Geçen cuma TESEV'in toplantısına katılan Meclis Başkanı ve Anayasa Uzlaşma Komisyonu Başkanı Cemil Çiçek, her "normal" siyasetçi gibi medyadan yakındı: Anayasa çalışmalarını etkin biçimde halka duyurmuyormuşuz.
CNN TÜRK'ten Ferhat Boratav, "Gerçek aktörler... Yani siyasi parti liderleri bir şey söylemiyorsa biz ne yapalım" dedi.
Dün de Hasan Cemal, "Anayasa konusunda heyecanım kalmadı" deyip bunun nedenini partilerin Anayasa projesi olmamasına, uzlaşma ışığı görülmemesine bağlıyordu. (Milliyet, 6 Mart)
***
Bu tip sözler, bir gerçeğe işaret etse dahi,
geçerli eleştiriler değil. Evet, doğru, siyasi aktörler Yeni Anayasa hakkında bir şey söylemiyor. Onlar konuşmadığı için de medya ve halk hareketlenmiyor.
İyi ki böyle oluyor!
Niye iyi? Çünkü:
1) Şu sıralar önerilerin toplanması aşamasındayız.

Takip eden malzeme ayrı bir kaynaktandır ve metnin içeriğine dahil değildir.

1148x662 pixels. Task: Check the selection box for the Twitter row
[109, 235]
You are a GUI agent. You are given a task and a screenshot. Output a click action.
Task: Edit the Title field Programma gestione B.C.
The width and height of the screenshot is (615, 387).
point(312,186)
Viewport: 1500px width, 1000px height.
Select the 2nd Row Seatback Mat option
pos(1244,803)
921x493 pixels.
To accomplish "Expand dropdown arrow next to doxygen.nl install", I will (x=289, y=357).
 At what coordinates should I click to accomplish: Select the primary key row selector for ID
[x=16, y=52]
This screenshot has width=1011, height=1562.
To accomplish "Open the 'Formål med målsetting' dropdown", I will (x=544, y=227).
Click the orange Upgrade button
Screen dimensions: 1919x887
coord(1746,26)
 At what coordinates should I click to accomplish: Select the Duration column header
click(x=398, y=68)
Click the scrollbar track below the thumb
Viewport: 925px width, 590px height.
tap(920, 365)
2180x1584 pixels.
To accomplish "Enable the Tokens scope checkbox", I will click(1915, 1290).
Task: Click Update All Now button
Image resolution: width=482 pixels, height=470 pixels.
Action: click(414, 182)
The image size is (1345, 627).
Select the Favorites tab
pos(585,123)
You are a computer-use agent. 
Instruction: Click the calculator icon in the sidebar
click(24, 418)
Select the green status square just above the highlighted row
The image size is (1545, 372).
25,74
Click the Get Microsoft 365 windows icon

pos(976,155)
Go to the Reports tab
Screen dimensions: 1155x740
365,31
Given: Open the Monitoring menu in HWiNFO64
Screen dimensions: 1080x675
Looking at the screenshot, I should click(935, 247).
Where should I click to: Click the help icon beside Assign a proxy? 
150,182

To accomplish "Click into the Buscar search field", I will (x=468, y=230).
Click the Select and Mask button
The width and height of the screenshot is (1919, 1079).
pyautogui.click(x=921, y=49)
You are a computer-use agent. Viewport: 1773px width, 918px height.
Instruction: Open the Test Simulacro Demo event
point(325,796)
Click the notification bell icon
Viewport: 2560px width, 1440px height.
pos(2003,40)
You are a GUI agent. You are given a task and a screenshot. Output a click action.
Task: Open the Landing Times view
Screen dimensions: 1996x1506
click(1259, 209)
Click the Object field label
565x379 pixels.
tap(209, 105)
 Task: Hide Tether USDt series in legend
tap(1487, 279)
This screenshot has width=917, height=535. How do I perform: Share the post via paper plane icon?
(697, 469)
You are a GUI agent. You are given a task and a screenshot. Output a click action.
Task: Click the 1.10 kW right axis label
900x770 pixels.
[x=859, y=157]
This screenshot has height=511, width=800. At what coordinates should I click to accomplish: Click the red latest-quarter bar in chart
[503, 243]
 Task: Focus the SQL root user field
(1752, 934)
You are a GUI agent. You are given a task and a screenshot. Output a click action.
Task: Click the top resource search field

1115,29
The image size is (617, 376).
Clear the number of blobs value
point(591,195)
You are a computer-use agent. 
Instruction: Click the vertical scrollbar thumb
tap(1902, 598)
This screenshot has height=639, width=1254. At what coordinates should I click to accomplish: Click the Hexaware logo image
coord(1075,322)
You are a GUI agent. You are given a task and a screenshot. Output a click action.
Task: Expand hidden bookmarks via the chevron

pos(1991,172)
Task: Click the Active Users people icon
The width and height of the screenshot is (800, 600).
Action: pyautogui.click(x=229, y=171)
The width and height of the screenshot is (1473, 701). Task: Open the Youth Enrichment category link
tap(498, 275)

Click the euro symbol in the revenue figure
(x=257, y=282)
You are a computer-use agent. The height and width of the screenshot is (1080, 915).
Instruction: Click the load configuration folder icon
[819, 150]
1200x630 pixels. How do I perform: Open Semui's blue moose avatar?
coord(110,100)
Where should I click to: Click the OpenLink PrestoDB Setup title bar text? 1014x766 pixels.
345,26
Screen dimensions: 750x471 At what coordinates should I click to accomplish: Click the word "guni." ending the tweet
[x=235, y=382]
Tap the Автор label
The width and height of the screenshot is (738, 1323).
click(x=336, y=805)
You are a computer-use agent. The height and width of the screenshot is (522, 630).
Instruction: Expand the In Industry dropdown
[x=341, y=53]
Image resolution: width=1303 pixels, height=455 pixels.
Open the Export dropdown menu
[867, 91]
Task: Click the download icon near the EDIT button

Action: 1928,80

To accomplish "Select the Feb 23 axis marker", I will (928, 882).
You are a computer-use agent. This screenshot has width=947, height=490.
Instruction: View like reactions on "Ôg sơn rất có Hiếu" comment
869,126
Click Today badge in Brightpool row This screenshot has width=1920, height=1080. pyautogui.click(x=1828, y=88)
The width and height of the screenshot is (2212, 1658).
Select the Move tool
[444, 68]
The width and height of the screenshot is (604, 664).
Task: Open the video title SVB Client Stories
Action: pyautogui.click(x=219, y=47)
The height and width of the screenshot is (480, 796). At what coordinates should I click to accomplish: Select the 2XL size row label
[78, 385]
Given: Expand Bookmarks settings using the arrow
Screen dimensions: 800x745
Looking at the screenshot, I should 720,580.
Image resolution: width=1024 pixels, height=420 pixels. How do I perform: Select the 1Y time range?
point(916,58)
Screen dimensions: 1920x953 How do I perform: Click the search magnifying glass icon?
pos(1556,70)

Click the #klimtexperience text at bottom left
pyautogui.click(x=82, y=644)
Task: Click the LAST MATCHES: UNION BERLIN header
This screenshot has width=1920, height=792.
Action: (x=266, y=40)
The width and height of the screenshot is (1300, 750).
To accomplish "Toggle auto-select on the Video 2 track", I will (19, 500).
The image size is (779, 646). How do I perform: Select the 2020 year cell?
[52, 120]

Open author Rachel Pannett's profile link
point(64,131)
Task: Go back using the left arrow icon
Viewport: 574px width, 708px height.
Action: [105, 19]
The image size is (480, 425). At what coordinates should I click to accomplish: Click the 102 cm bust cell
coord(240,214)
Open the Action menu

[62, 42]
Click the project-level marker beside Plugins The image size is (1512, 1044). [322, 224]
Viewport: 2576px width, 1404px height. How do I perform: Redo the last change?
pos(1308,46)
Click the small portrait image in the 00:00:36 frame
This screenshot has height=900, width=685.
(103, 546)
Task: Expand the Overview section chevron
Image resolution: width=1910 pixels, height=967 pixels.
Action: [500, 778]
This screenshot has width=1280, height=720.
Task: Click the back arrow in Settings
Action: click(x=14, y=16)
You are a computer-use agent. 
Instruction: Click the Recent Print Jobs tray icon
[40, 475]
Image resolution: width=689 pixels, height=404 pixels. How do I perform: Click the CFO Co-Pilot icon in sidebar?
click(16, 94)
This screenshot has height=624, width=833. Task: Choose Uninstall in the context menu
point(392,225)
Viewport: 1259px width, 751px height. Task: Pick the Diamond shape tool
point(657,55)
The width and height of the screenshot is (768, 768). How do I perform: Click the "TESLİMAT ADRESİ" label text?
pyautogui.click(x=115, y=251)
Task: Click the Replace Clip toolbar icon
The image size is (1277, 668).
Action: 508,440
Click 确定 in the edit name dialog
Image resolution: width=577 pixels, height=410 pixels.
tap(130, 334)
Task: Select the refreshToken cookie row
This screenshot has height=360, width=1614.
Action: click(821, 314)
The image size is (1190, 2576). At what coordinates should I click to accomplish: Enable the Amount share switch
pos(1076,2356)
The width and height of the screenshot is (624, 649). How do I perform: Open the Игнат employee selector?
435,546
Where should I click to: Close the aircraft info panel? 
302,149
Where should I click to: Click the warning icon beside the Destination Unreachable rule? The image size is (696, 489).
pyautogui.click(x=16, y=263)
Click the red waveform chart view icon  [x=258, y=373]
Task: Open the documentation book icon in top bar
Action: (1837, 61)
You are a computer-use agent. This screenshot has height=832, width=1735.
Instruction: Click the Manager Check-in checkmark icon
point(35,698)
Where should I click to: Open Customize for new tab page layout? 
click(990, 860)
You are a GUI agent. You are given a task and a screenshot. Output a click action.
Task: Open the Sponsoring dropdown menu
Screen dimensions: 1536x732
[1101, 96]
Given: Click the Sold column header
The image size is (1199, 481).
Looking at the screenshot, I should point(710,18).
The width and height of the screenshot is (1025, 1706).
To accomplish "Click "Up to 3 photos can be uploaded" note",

Mesela
MÜSİAD bir Anayasa önerisi hazırlayıp Komisyon'a teslim etti.
TÜSİAD ve bazı sendikalar geçen yıllarda ilkelerini açıklamıştı. Üniversitelerin, çeşitli sivil toplum kuruluşlarının, Anayasa platformlarının önerileri de Komisyona iletiliyor. Hatta sokaktaki vatandaş da fikrini internet aracılığıyla gönderiyor...
Komisyondaki kurullar, bütün bu fikir ve önerileri tasnif ediyor. Bu etap
30 Nisan 2012 günü son bulacak.
Ondan sonra yazma safhasına geçilecek.
Eğer siyasetçiler şimdi konuşursa... Neticede herkes bir partiden yana olduğu için,
liderin yönlendirmesi belirleyici bir hal alacak. Halbuki onlar konuşmadığında, insanlar düşündüklerini serbestçe söyleyebiliyor.
***
2) Başbakan
Erdoğan'ın da sessiz kalması daha iyi. Bu konu
İstanbul Politikalar Merkezi'nin toplantısında, "
patent sorunu" olarak konuşuldu: Eğer iktidar partisi, "
Bu Anayasa benim eserim" havasına girerse... Yani Yeni Anayasa'nın patentini almaya kalkışırsa... Diğer partiler kendilerini geri çekecek ve eleştiri pozisyonuna geçecek. "
Madem senin Anayasan, yap da görelim" diyecekler.
Özetle, Anayasa çalışmaları, 30 Nisan'a kadar "
heyecan fırtınası" filan estirmeyecek. Ancak 1 Mayıs'tan itibaren... Özellikle Yeni Anayasa önerisi yazılarak şekillenmeye başladığında da bir hareketlenme olmazsa... O zaman işler kötüye gidiyor demektir ki işte bu imkânsız! Mutlaka sıkı tartışmalar olacaktır.
Not: Şu anda "en temel sorun" yukarıda değindiğimiz konular değil... Asıl eksiğimiz şu: "
Nasıl bir Anayasa istiyoruz" sorusuna cevap aramıyoruz.
Burada '
nasıl'dan kastedilen, "Efendim işte mesela Kürt sorununa çözüm getirsin" demek değil. O sorun zaten bir biçimde ele alınacak.
***
Bizim daha
felsefi, daha
soyut düzeydeki bazı sorulara cevap vermemiz gerekiyor. Mesela şöyle:
Prof.
Ersin Kalaycıoğlu, "
Temel demokrasi değeri açısından Anayasalar dörde ayrılır" diyor:
1)
Özgürlüğe ağırlık verenler. (Örneğin ABD)
2)
İstikrara ağırlık verenler. (Örneğin İngiltere)
3)
Eşitliğe ağırlık verenler. (Örneğin İsveç)
4)
Dayanışmaya ağırlık verenler. (Örneğin İsviçre)
Bu dört yaklaşım da faraza Kürt sorununa çözüm önerileri getirecektir.
Peki ama biz hangisini, niye istiyoruz?